**EXERCISE AIM**
All entries are to be copied exactly, with pictures removed.

[Dataset entries]
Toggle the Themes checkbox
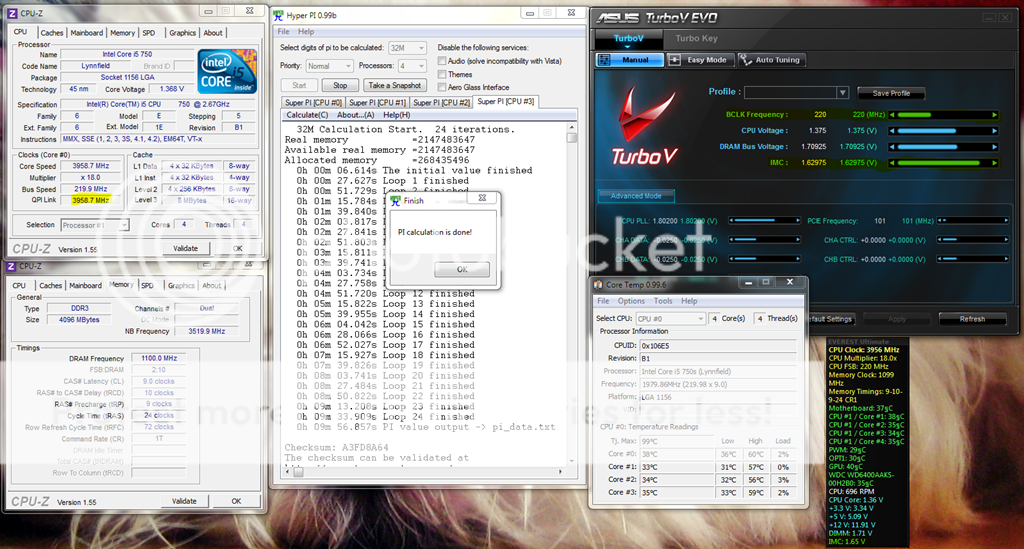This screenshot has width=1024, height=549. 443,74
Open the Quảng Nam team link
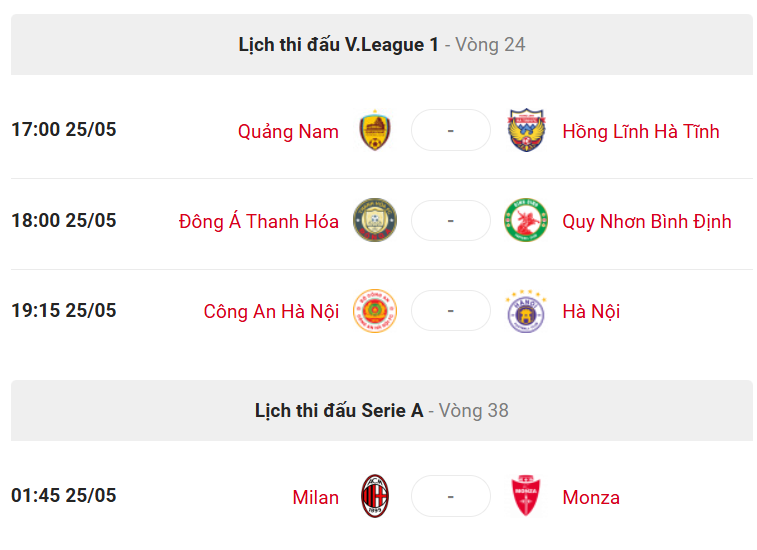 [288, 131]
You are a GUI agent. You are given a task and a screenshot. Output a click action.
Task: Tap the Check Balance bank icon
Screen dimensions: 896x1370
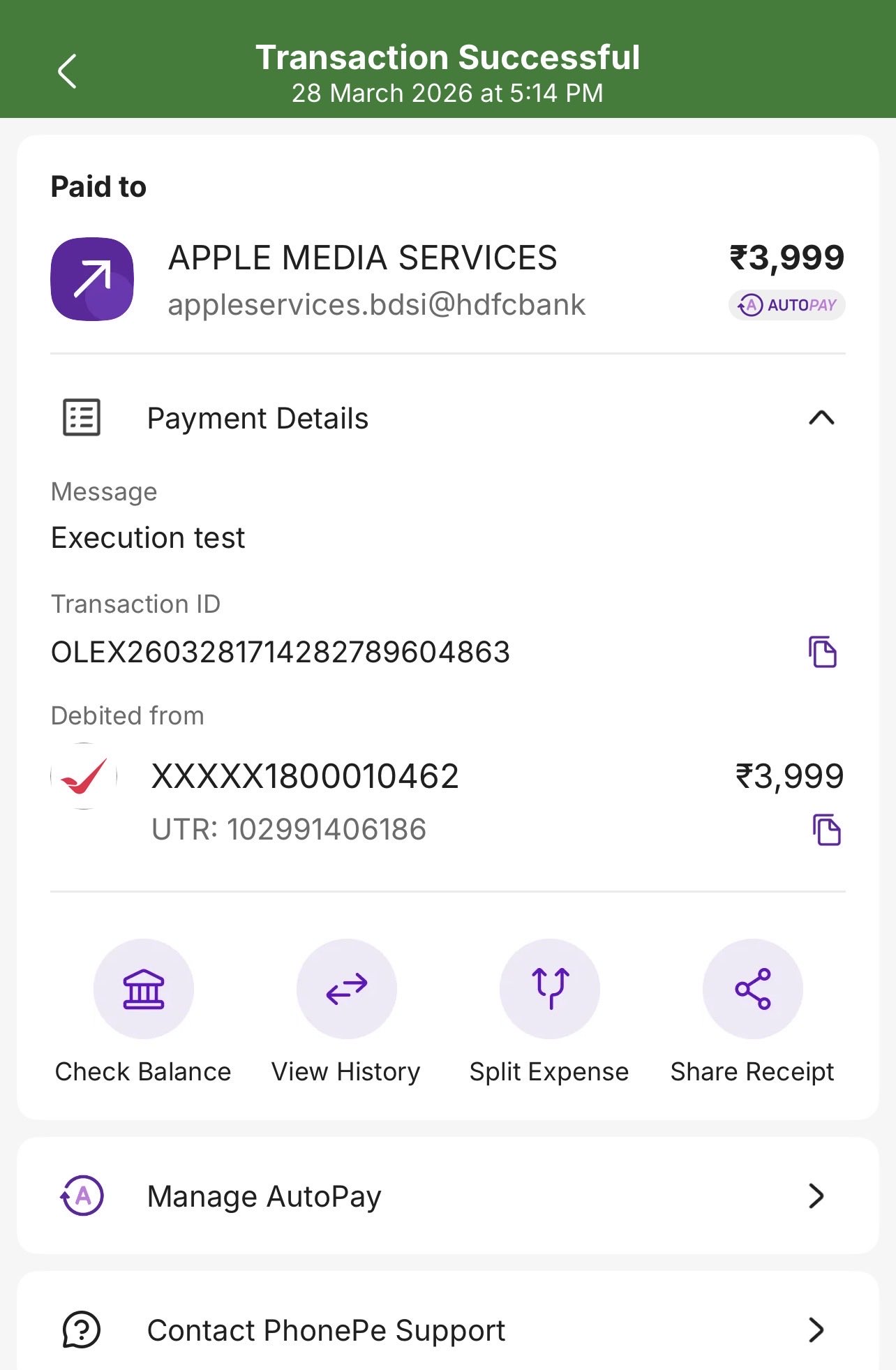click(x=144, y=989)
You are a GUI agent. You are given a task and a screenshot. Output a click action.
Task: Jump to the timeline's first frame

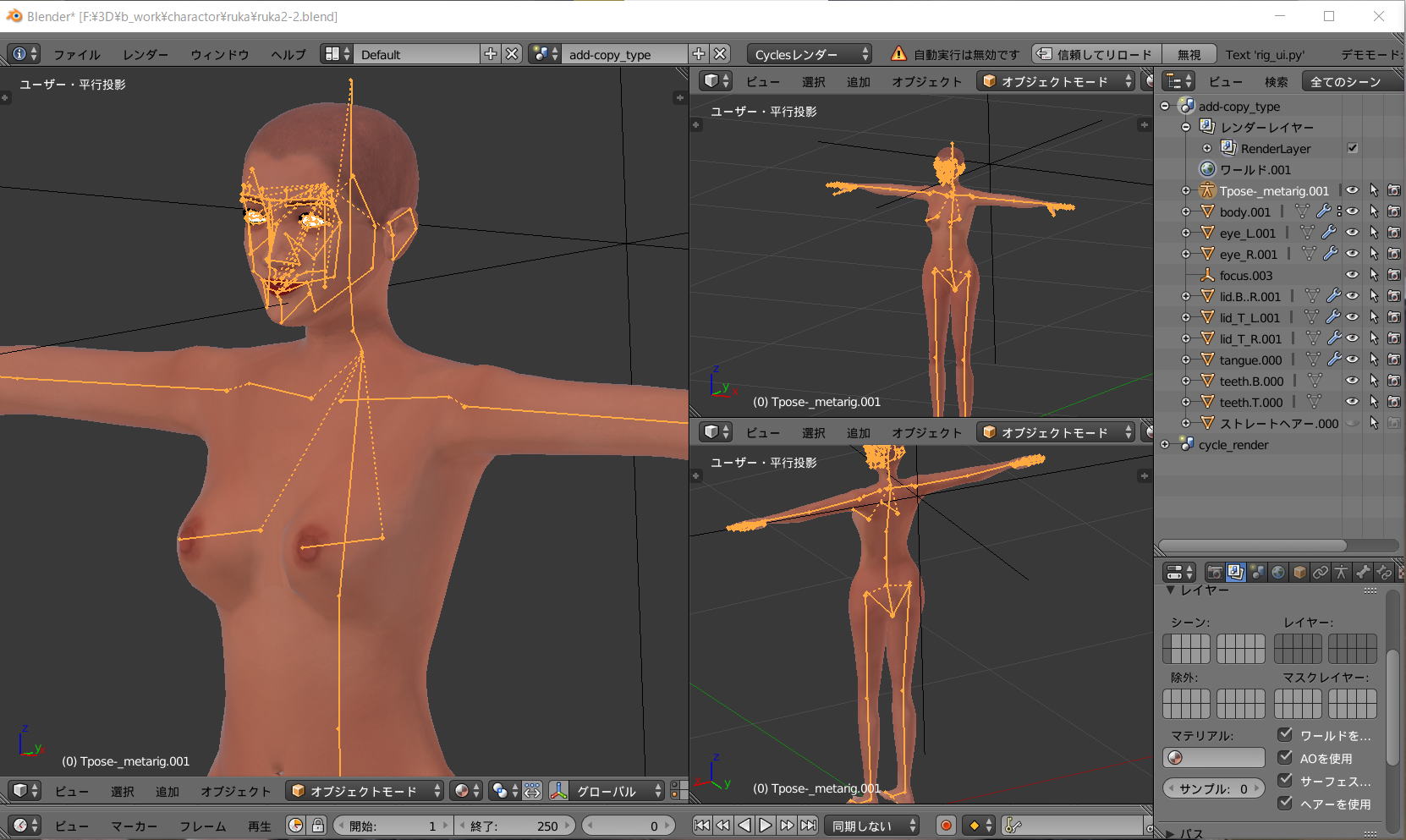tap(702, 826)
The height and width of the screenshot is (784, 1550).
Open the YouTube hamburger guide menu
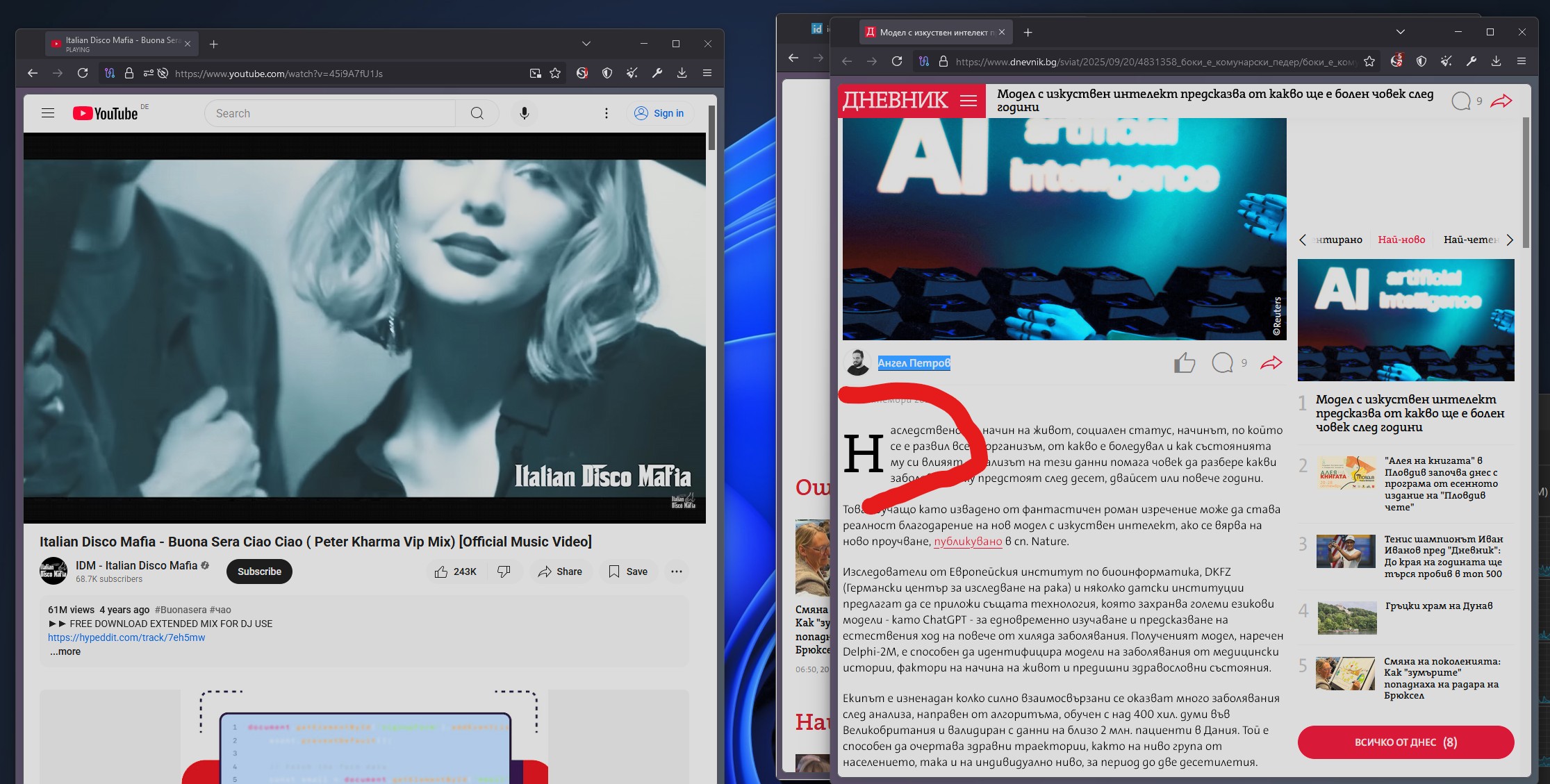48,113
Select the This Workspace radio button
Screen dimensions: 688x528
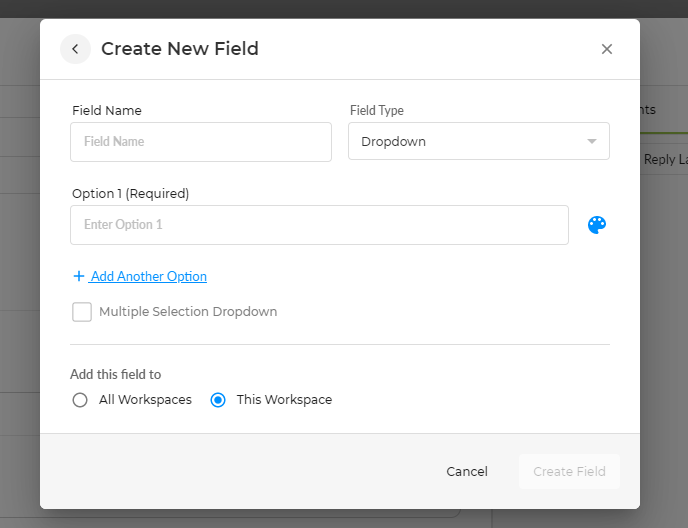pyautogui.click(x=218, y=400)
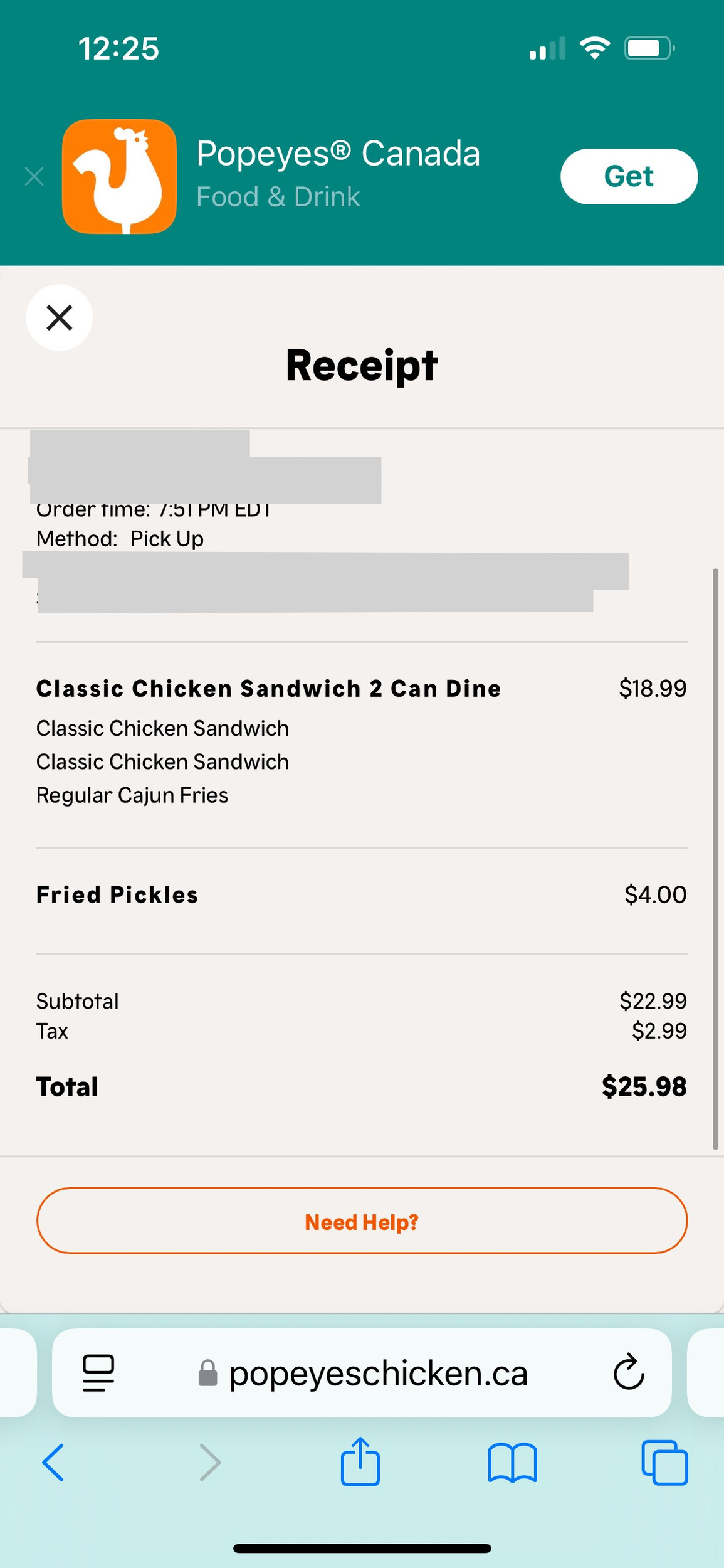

**SOLUTION FOR THIS TASK**
Toggle the Themes checkbox
This screenshot has width=1024, height=549. 443,74
Open the Quảng Nam team link
 [288, 131]
You are a GUI agent. You are given a task and a screenshot. Output a click action.
Task: Tap the Check Balance bank icon
Screen dimensions: 896x1370
click(x=144, y=989)
You are a GUI agent. You are given a task and a screenshot. Output a click action.
Task: Jump to the timeline's first frame

tap(702, 826)
The height and width of the screenshot is (784, 1550).
Open the YouTube hamburger guide menu
48,113
Select the This Workspace radio button
Screen dimensions: 688x528
pyautogui.click(x=218, y=400)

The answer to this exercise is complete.